Февральская революция застала П. С. Парфенова в Боброве. Вскоре он был отправлен на Румынский фронт. Здесь, в городке Оргееве, он вступил в ряды РСДРП, активно включился в работу солдатских комитетов, участвовал в качестве делегата во Фронтовом съезде в Одессе. В июне 1917 года в одном из боев Парфенов был серьезно контужен разрывом снаряда и направлен на излечение к своим родным на Алтай.
Подлечившись, он вновь участвует в революционной работе. Его избирают председателем Пеньковского волостного исполкома, а затем делегируют от Славгородского уезда на Второй съезд Советов. Как и все участники съезда, Парфенов принимает участие в боях против войск Краснова и Керенского под Гатчиной. А после возвращения на родину его избирают членом Алтайского губисполкома и назначают заведующим отделом Наробраза. Во время вооруженного выступления чехословаков и белогвардейцев Парфенов командует полком имени Карла Маркса, затем служит инспектором строевой части штаба Алтайского фронта.

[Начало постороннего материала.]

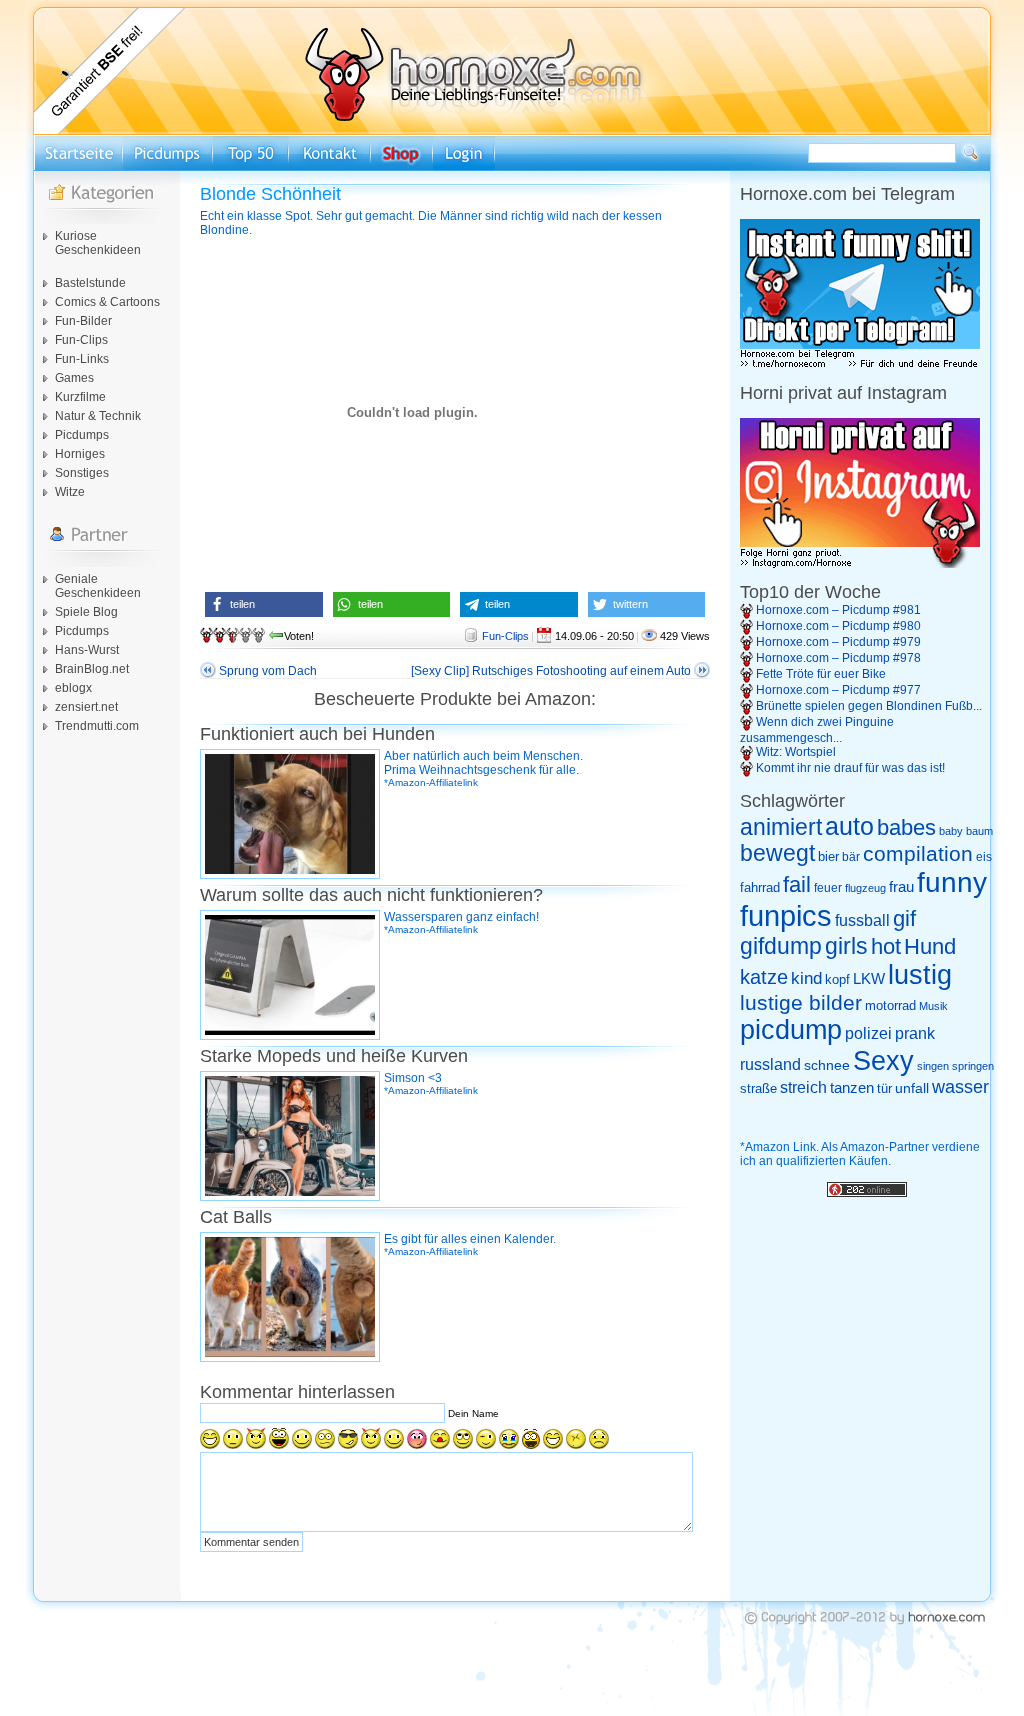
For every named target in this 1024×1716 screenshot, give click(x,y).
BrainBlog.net (92, 669)
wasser (960, 1087)
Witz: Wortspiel (796, 752)
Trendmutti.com (97, 726)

Вскоре белым удалось захватить на время власть в Барнауле. Парфенов был схвачен и 22 октября 1918 года приговорен к смертной казни. Чудом избежав смерти, тяжело раненый, попадает он в больницу. Во время лечения его нелегально посещает земляк и товарищ Ефим Мамонтов, который, скрываясь от мобилизации в белую армию, как раз в это время был занят организацией своего первого партизанского отряда. Зная литературный дар своего друга, Мамонтов предложил Парфенову составить текст прокламации, которую предполагалось распространить среди населения и колчаковских солдат.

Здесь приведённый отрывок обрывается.